For Whom the Employment Agreement Tolls: New York State Appellate Court Applies Equitable Tolling Doctrine In Non-Compete Dispute

An important procedural issue that often arises in a non-compete dispute is the idea of equitable tolling. This doctrine essentially allows a court to toll, or stay, the time remaining on a non-compete agreement during the period in which the employee is in breach. Equitable tolling, however, is not always available, and the remedy is highly dependent on what state’s law governs the agreement. A New York Appellate Court recently upheld the doctrine where the agreement expressly provided for equitable tolling.

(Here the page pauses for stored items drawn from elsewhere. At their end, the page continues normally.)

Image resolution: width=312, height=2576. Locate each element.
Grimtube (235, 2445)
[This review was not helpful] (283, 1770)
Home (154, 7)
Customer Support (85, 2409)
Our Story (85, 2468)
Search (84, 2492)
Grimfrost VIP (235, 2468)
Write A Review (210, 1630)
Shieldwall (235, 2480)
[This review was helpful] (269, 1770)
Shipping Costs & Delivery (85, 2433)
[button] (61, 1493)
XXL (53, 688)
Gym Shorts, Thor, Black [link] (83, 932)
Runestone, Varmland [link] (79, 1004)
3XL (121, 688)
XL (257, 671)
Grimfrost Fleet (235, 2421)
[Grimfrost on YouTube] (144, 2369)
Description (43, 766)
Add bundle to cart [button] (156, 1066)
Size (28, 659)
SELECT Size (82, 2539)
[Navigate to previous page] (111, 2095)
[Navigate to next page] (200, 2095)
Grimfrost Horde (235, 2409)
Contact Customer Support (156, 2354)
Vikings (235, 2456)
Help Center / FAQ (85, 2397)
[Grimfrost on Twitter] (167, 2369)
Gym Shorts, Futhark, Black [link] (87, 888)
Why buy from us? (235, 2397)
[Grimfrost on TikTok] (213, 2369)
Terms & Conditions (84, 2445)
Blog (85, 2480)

In Delta Enterprise Corp. v. Cohen, Delta Enterprise Corp. manufactures and sells furniture and other products for infants, toddlers and children. Its longtime employee, Ralph Cohen was the co-head of the Toddler Furniture Division when he left the company in early 2010. Delta alleged that Mr. Cohen misappropriated confidential information from Delta, and started a competing business while he was still employed with Delta in violation of a two year non-compete and non-solicit agreement.

Delta sued Mr. Cohen nearly a year later after he left Delta and obtained both temporary and preliminary injunctive relief from the trial court prohibiting him from, among other things, engaging "in business with any of the factories with which Delta conducted business" and "interfering with or disrupting any relations between Delta and any of its customers, licensors, employees or vendors…." for two years after the end of his employment.

Although successful in the lower court, Delta appealed the decision arguing that the tolling provision in its employment agreement should be enforced from any period in which Mr. Cohen was in violation of the employment agreement and not just from the end of his employment. The New York Appellate Division (First Department) agreed and modified the preliminary injunction to extend two years from the date of issuance of the temporary restraining order or resolution at trial, whichever is earlier.